Con l’ennesimo tour mondiale sold-out dei Queen in corso, Brian May ricorda la vita on the road di un tempo, racconta a Simon Bradley come sia cambiato il modo di vivere questa realtà e rivela che la tecnologia moderna ha migliorato il proprio sound.
di Simon Bradley, per The Guitar Magazine vol.29 n.4 – Gennaio 2018
Traduzione in italiano di Claudio Tassone per Comunità Queeniana Italiana
Così come aumentò la loro grandezza degli anni a seguire, la stessa cosa avvenne per i luoghi in cui avrebbero suonato. Ad esempio, il 20 marzo 1981 un impressionante pubblico di 131.000 fan scatenati di recarono a vederli al Morumbi Stadium di São Paulo, e la formazione storica della band al suo ultimo spettacolo ─ ora sappiamo essere stato quello al venerato Knebworth Park, che ebbe luogo il 9 agosto 1986 ─ vide la partecipazione di una folla di 160.000 persone.

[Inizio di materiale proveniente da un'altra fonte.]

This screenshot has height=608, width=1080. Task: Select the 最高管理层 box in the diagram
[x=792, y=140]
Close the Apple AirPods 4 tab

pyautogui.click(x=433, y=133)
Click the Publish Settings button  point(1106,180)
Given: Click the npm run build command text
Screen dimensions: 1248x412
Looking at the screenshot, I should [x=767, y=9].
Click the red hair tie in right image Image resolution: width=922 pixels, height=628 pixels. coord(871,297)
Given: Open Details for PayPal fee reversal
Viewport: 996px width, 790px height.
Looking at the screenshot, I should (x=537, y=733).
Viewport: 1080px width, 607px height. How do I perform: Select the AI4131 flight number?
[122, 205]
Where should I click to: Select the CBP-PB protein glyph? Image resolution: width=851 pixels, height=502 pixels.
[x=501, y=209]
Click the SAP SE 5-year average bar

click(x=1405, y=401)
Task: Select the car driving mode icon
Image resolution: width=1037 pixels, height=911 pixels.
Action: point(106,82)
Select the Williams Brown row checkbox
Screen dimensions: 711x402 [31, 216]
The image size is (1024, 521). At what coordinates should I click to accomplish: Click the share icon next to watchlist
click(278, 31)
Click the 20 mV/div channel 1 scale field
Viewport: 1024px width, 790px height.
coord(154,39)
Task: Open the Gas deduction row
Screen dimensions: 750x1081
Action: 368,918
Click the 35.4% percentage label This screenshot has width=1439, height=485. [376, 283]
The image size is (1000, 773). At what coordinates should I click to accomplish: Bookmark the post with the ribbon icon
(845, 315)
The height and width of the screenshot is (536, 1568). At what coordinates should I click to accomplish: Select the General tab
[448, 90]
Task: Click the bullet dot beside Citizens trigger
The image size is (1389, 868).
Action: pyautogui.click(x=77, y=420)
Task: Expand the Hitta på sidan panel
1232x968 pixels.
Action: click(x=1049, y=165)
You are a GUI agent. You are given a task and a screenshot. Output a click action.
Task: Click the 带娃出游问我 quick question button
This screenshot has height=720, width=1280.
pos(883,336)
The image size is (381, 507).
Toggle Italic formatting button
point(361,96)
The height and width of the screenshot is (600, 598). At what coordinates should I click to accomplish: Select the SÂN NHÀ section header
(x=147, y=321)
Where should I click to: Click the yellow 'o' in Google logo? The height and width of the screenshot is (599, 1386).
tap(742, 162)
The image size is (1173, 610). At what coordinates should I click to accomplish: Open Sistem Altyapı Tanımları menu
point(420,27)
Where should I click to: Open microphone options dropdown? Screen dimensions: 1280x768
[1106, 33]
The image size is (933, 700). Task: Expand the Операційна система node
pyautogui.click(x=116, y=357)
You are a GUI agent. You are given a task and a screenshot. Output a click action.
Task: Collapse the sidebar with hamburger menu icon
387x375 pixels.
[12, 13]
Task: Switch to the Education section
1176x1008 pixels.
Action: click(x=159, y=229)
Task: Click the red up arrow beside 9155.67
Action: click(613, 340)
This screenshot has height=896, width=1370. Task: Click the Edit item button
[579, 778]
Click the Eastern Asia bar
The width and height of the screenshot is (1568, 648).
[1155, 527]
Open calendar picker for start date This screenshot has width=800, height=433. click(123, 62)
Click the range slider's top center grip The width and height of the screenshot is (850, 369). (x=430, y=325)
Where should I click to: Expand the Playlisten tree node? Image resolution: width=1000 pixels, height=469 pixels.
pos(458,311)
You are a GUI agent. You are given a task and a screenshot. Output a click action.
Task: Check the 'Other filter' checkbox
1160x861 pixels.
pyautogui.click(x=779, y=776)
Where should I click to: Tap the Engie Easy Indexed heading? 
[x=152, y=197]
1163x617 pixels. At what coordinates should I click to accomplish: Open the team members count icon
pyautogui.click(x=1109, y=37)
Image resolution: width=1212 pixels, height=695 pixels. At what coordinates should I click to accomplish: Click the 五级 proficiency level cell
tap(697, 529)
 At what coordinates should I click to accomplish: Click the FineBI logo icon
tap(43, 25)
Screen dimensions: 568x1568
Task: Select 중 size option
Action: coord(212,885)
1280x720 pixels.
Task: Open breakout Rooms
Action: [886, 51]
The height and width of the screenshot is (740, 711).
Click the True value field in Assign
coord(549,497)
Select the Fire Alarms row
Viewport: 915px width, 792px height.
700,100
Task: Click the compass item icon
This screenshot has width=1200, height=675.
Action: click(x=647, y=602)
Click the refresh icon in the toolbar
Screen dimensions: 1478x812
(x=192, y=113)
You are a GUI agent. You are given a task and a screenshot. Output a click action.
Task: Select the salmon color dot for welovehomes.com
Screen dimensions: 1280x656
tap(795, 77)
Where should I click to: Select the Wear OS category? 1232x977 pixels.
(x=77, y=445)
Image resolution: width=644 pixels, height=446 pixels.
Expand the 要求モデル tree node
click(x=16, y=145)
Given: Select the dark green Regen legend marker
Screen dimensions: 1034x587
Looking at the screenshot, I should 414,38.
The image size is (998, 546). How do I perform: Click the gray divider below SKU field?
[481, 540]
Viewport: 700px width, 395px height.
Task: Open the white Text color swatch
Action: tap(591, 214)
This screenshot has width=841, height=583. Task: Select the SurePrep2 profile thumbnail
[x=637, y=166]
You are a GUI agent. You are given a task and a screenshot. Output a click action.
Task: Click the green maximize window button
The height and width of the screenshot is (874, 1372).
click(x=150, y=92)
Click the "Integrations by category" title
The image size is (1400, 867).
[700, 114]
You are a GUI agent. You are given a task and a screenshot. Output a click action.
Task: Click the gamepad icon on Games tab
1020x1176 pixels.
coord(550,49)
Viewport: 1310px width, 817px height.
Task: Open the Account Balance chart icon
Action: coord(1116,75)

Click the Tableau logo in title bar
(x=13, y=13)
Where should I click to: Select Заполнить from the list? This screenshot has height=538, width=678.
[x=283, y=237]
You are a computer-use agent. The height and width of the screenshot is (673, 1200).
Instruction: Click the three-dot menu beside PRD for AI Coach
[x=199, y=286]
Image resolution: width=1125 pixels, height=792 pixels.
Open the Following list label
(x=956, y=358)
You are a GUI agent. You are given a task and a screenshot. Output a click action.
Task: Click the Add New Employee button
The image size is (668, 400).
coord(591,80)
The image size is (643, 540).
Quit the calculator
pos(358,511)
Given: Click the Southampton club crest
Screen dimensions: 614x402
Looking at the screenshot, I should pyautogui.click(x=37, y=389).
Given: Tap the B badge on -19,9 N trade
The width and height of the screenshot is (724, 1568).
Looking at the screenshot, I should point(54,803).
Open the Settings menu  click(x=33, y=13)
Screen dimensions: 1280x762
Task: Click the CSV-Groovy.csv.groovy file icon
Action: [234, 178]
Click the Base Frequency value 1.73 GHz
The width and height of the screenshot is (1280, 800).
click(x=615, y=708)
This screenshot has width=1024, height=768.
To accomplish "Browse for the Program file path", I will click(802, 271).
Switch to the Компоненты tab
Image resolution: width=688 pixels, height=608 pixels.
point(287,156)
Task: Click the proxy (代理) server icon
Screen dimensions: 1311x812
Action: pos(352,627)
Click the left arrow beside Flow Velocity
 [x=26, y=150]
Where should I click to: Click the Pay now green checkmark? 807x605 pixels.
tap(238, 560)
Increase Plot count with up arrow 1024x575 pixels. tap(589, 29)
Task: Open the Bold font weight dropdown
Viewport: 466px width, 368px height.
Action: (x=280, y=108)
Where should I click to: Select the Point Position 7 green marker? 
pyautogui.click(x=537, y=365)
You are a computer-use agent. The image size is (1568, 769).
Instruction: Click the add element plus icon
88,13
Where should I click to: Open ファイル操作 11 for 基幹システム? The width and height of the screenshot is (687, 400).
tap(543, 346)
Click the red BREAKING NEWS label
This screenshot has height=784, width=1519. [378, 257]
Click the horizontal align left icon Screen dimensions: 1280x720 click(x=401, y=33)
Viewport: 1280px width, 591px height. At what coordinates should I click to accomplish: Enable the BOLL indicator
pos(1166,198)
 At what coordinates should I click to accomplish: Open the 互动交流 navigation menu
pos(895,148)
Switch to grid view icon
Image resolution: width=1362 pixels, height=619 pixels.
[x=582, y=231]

Un ovvio ostacolo, che qualcuno definirebbe insormontabile, alla continuazione dell’opera da parte di questo rullo compressore da tour è stato la perdita dell’inarrivabile Freddie Mercury nel 1991. Il fatto che la band dovesse essere destinata al riposo con la scomparsa del più straordinario dei cantanti resta ancora oggi un argomento scottante.
Ad ogni modo, i Queen ─ band che dei membri originari ora comprende solo Taylor e il chitarrista Brian May, dopo il ritiro del bassista John Deacon ─ hanno intrapreso tre tour di fila con Paul Rodgers dei Free, prima di unire le forze con Adam Lambert, un cantante molto più vicino al modello di Mercury.
«Spesso penso che Freddie l’avrebbe amato e odiato allo stesso tempo!», afferma il sempre cordiale May.
«Adam è un grande showman e riesce a prendere quelle note alte senza perdere in nessun modo qualità o potenza. Le cose che riesce a fare sono davvero sbalorditive. Devo dire che è straordinario.»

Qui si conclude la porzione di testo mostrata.